Apache Shiro 2.0.0 中使用INI文件配置Shiro2密码哈希的注意事项

在Apache Shiro 2.0.0版本中，当使用INI配置文件定义用户及其密码时，如果采用新的Shiro2密码哈希格式，开发者可能会遇到一个常见但容易被忽视的问题。本文将详细介绍这个问题及其解决方案，帮助开发者正确配置安全认证。

问题背景

Apache Shiro提供了多种密码哈希算法，其中Shiro2格式支持更现代的密码哈希算法如Argon2。当开发者使用命令行工具生成Shiro2格式的密码哈希后，通常会将其直接复制到shiro.ini配置文件中。然而，这种直接复制粘贴的方式会导致认证失败。

问题原因

Shiro2格式的密码哈希字符串中通常包含逗号(,)，例如：

$shiro2$argon2id$v=19$t=1,m=65536,p=4$H5z81Jpr4ntZr3MVtbOUBw$fJDgZCLZjMC6A2HhnSpxULMmvVdW3su+/GCU3YbxfFQ

而shiro.ini文件中用户定义的格式为：

username = password, role1, role2, roleN...
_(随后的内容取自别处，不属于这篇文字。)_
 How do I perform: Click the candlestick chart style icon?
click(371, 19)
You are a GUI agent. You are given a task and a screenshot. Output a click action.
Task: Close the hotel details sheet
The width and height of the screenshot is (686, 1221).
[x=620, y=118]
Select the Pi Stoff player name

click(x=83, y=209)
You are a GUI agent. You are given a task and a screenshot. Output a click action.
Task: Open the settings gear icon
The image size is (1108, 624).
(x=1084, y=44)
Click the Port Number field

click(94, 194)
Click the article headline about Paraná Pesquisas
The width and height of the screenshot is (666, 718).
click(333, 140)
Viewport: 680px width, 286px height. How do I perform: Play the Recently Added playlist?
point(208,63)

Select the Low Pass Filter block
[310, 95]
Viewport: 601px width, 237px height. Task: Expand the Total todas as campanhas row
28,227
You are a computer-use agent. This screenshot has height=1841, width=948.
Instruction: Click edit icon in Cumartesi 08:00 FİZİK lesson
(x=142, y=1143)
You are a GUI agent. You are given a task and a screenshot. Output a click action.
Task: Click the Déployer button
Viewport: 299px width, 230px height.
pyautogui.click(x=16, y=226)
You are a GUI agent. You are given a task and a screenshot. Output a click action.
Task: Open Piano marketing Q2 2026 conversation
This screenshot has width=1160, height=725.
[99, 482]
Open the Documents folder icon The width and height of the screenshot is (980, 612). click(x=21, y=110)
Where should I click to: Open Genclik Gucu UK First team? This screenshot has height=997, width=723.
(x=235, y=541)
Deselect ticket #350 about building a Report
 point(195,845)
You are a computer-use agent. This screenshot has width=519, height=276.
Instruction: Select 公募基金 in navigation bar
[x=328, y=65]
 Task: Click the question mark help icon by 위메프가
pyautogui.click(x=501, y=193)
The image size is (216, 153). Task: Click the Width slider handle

INI解析器会将逗号视为分隔符，导致密码哈希字符串被截断。在上例中，实际被解析的密码部分仅为"$shiro2$argon2id$v=19$t=1"，这显然是一个不完整的哈希值。

解决方案

解决这个问题的方法很简单：将整个密码哈希字符串用双引号括起来。例如：

user1 = "$shiro2$argon2id$v=19$t=1,m=65536,p=4$H5z81Jpr4ntZr3MVtbOUBw$fJDgZCLZjMC6A2HhnSpxULMmvVdW3su+/GCU3YbxfFQ", role1, role2

这样INI解析器会将引号内的内容视为一个整体，不会错误地截断密码哈希字符串。

生产环境建议

虽然INI配置文件在开发和测试环境中使用方便，但在生产环境中并不推荐使用这种方式存储用户凭证，原因包括：

1. 配置文件通常以明文形式存储，安全性较低
2. 用户管理不够灵活，需要重启应用才能生效
3. 缺乏密码策略强制执行机制

对于生产环境，建议使用数据库存储用户凭证，并配置适当的JDBC Realm。

总结

当在Apache Shiro 2.0.0中使用INI配置文件并采用Shiro2密码哈希格式时，务必记得将包含逗号的密码哈希字符串用双引号括起来。这一简单但关键的步骤可以避免许多认证相关的问题。同时，开发者应当根据实际环境选择合适的用户凭证存储方案，确保应用安全。